The greatest barriers to quantum AI adoption in 2026 ranked as follows among survey respondents:
- Uncertainty around practical, real-world uses
- High cost of implementation
- Lack of trained personnel
- Lack of knowledge or understanding
- Limited availability of quantum AI solutions
- Lack of clear regulatory guidelines
SAS looks at classical and quantum computing as a spectrum: with proven classical computing on one end, and experimental and exponentially more powerful quantum computing on the other. Many industry and business problems fall somewhere in the middle, with a hybrid approach splitting workloads: quantum processing and classical processing each doing what they do best.
“Organisations of all sizes are eager to develop intellectual property – their original, patented approach to quantum AI – so they’ll be ready as the technology comes of age,” said Bill Wisotsky, Principal Quantum Architect at SAS. “Despite continued strong interest, leaders are understandably proceeding with caution, and they don’t want to go all-in on expensive quantum investments they fear may not result in worthwhile use cases and solved problems. SAS is working to level the playing field, establishing real-world use cases for today, and ensuring that customers can get a piece of the quantum pie tomorrow.”
How can customers prepare for the quantum economy?

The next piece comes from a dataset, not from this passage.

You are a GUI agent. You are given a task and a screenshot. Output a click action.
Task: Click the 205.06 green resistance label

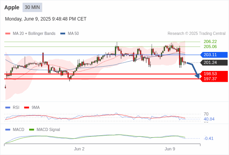210,47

“This survey illuminates what SAS experts were already seeing in the market: that leaders are excited to use quantum, but the barriers to entry have been too high, and that requires a solution,” said Amy Stout, Head of Quantum Product Strategy at SAS. “SAS is excited to give a sneak peek of SAS Quantum Lab, a hands-on playground to learn and innovate for real-world ROI.”
What is SAS Quantum Lab?
Coming in Q4 to SAS Viya customers, SAS Quantum Lab is a launchpad for the quantum AI journey. It’s designed to be a complement to quantum experts on their existing work, and to empower users who may not be quantum physicists, but are ready to explore, test and validate their ideas. It significantly reduces the cost of quantum AI exploration and helps customers avoid false signals, all while exploring this powerful technology efficiently and credibly.

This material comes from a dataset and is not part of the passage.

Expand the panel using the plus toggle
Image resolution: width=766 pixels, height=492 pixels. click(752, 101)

SAS Quantum Lab is currently being designed to include the following:
- The ability to compare, side-by-side, classical, quantum and hybrid results for industry use cases, letting users find the best solutions for their business problems.
- Performance-boosting capabilities, with current testing showing more than 100 times speedup and 99% cost savings.

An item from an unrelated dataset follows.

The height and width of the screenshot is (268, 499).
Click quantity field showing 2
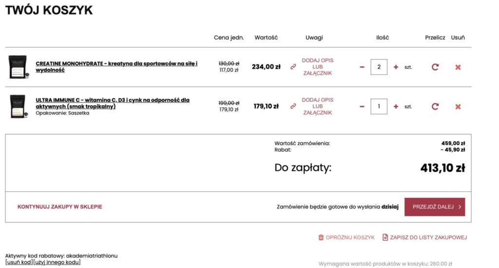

- A virtual quantum AI tutor to accelerate learning by answering questions, offering sample code and suggesting next steps.
- To enhance the accuracy of fraud detection systems in financial serves, enabling more efficient identification of complex transaction patterns.
- To optimise 5G network path traffic in real-time.
- To accelerate molecular simulation and the drug discovery process for new therapeutic candidates.
- For supply chain distribution and to optimise logistics problems.
- To improve machine learning workflows with a focus on predictive modeling for customer behaviour.
- To train large language models for natural language processing tasks, reducing the time and resources for model optimisation.